A pesquisa também aborda um tópico que é relativamente novo na literatura sobre acesso à justiça. Em termos de legitimidade do sistema de justiça, sabemos que existe uma preocupação entre as minorias em particular de que elas deveriam ser defendidas, julgadas e orientadas por pessoas que sejam semelhantes a elas e, também, que tenham origens em classes sociais similares, facilitando a empatia com aqueles que são julgados, defendidos ou orientados. Essa aspiração está longe de ser uma realidade em qualquer país por mim estudado. Esta pesquisa, singular entre outras desse tipo, faz perguntas relevantes para essas questões. De acordo com os dados levantados no estudo, 27,5% dos(as) Defensores(as) Públicos(as) provêm de famílias com renda de 10 a 20 salários mínimos e 26,4% advêm de famílias com renda acima de 20 salários mínimos. Esses resultados mostram que os relativamente mais privilegiados possuem muito mais propensão para se tornarem Defensores Públicos, mas pelo menos há alguma diversidade. O mesmo padrão foi encontrado ao analisar cor / raça / etnia. Talvez ainda mais impressionante, 74% dos Defensores Públicos são brancos, enquanto a população brasileira é predominantemente composta por indivíduos pardos.

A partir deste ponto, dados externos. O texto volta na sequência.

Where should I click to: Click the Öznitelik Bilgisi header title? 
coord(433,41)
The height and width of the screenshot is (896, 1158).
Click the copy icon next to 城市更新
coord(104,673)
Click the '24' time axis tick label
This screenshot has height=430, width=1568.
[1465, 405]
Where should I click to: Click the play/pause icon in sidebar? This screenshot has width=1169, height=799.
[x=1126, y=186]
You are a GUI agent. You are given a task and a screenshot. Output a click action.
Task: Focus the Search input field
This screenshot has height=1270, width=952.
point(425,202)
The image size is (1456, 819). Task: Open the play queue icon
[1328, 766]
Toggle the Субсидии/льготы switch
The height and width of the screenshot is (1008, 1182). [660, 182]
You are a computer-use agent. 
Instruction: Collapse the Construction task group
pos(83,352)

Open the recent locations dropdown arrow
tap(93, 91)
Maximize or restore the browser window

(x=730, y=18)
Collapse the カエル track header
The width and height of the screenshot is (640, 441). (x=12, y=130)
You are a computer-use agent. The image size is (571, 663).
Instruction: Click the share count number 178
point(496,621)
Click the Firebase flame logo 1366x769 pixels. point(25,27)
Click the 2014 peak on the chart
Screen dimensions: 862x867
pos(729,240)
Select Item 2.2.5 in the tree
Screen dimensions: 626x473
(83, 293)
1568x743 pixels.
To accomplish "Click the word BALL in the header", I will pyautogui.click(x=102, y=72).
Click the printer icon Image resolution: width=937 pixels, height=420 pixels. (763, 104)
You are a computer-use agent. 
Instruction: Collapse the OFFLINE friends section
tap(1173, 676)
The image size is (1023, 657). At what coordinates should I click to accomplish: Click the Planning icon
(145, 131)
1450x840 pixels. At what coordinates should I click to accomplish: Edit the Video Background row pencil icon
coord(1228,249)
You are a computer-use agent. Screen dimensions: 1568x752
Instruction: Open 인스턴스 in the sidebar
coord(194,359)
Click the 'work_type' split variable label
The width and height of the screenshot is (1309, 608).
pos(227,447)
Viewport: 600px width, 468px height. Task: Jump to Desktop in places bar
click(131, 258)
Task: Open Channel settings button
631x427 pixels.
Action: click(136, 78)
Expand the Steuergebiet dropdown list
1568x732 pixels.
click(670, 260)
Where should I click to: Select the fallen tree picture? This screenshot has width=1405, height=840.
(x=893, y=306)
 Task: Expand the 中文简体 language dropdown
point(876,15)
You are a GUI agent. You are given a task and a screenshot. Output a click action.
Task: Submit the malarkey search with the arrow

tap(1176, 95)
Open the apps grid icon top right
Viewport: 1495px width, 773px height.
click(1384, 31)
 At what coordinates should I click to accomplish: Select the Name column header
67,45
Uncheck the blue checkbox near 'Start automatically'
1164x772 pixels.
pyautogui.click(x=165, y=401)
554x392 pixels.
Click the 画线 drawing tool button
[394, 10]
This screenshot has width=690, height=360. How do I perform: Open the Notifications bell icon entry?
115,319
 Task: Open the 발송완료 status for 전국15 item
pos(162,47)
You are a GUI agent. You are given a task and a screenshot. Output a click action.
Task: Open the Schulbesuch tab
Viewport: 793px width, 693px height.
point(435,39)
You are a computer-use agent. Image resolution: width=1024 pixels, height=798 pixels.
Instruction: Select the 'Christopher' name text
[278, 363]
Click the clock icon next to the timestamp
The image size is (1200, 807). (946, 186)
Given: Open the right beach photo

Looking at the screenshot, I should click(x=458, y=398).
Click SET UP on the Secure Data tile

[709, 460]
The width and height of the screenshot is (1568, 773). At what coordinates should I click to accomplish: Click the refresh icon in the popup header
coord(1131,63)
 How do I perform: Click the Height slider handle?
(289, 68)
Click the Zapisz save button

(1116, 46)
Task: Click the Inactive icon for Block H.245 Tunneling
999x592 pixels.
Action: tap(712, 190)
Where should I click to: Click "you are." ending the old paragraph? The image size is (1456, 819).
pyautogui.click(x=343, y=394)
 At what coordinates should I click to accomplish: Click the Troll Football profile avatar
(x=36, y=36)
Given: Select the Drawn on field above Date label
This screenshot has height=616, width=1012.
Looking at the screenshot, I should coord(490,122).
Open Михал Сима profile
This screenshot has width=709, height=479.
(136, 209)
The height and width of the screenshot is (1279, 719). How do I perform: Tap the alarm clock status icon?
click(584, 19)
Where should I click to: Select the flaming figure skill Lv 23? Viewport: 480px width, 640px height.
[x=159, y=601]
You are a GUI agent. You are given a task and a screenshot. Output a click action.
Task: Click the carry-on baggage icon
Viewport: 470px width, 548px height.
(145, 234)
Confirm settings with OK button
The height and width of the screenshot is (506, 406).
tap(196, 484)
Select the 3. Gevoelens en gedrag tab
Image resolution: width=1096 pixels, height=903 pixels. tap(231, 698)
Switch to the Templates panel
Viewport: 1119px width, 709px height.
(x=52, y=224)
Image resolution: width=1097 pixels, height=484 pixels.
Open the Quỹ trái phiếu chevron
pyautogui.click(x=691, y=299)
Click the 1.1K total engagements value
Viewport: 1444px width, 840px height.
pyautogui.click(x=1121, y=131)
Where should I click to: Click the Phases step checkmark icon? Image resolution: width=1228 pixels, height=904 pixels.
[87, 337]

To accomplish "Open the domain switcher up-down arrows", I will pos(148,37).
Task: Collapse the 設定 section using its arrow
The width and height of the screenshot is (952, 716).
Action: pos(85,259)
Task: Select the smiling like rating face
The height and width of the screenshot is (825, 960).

Essas constatações não desafiam os ideais e o compromisso da Defensoria Pública no Brasil, mas sugerem que há trabalho a ser feito para garantir acesso e valorizar significativamente a diversidade. Claro, isso não é uma surpresa, especialmente no contexto de crescente desigualdade social. Mas o primeiro passo para enfrentar os limites do acesso à Defensoria Pública e à diversidade da estrutura interna é proporcionar transparência para revelar os fatos/dados coletados, mesmo que eles nos desafiem. Esta pesquisa é um modelo do tipo de pesquisa que espero seja replicada em muitos outros países, incentivada pelo “Global Access to Justice Project” e pela liderança e exemplo da Defensoria Pública do Brasil.